> _Source text_:

★ ★ ★

- Theatrical poster
- Hangul: 마차 타고 고래고래
- Lit.: Riding a wagon, shouting at the top of one's lungs
- RR: Macha tago goraegorae
- MR: Mach'a t'ago koraegorae
- Directed by: Ahn Jae-seok
- Screenplay by: Ahn Jae-seok Cho Won-dong
- Produced by: Shin Byoung-hun
- Cinematography: Jung Kee-won
- Edited by: Jung Jin-hee Kim Hyung-joo
- Music by: Kim Shin-eui
- Production company: Asia Bridge Contents
- Distributed by: Wide Release, Inc.
- Release dates: August 2016 (JIMFF); 18 May 2017 (South Korea);
- Running time: 97 minutes
- Country: South Korea
- Language: Korean
- Box office: US$48,983

= Blue Busking =

2017 film directed by Ahn Jae-seok

Blue Busking is a 2016 South Korean musical comedy film directed by Ahn Jae-seok.

It is a remake of the Italian film Basilicata Coast to Coast by Rocco Papaleo.

★ ★ ★

> _Data lines_:

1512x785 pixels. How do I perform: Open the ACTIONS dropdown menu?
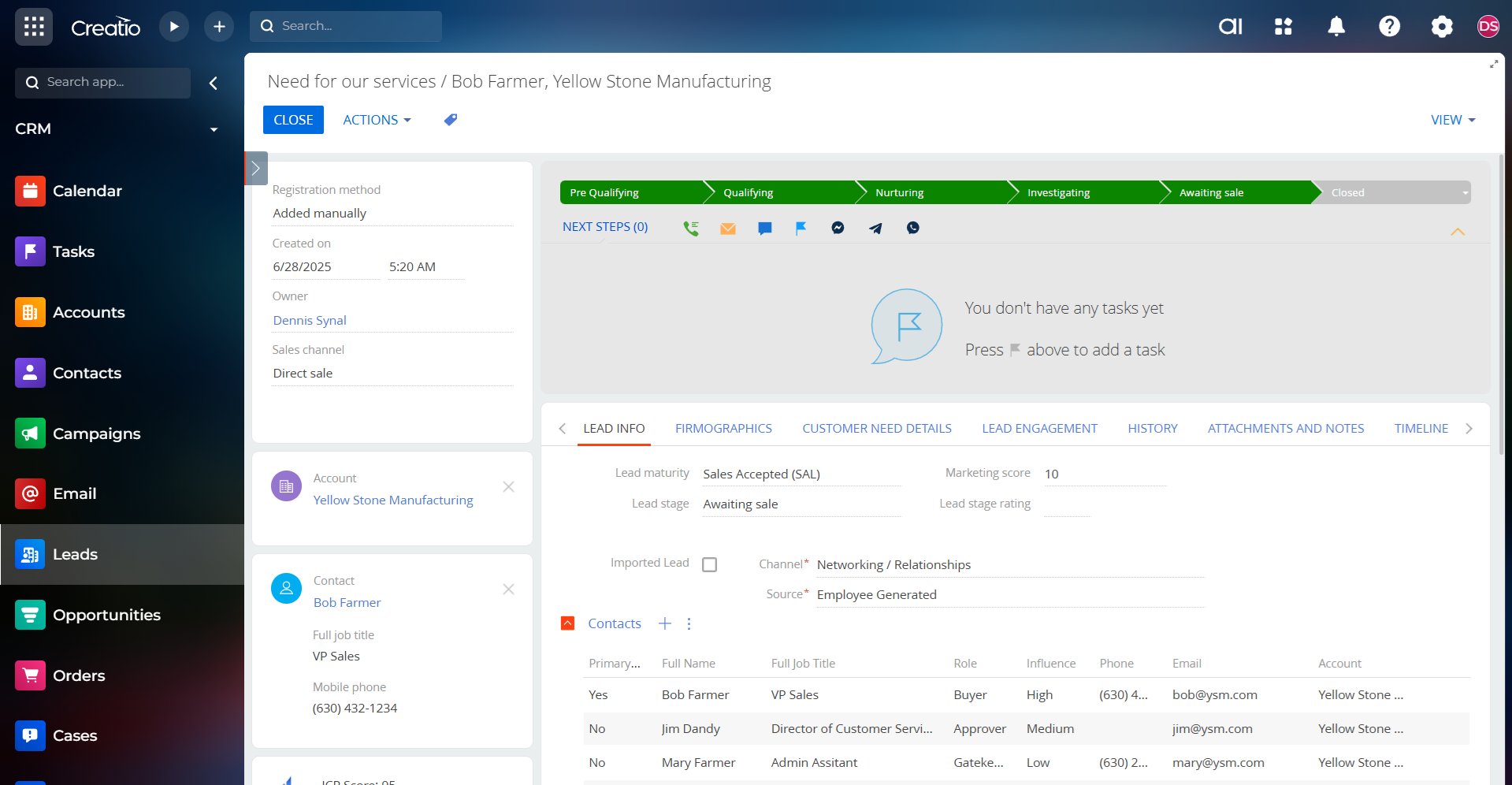377,120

★ ★ ★

> _Task list_:
1 > According to the Blue Busking entry, what is the film's running time?
2 > Write out the stretch of the Blue Busking entry from "Blue Busking is" through "by Rocco Papaleo.", and switch "musical comedy" to "musical drama".

> _Answers provided_:
1 > 97 minutes

2 >
Blue Busking is a 2016 South Korean musical drama film directed by Ahn Jae-seok.

It is a remake of the Italian film Basilicata Coast to Coast by Rocco Papaleo.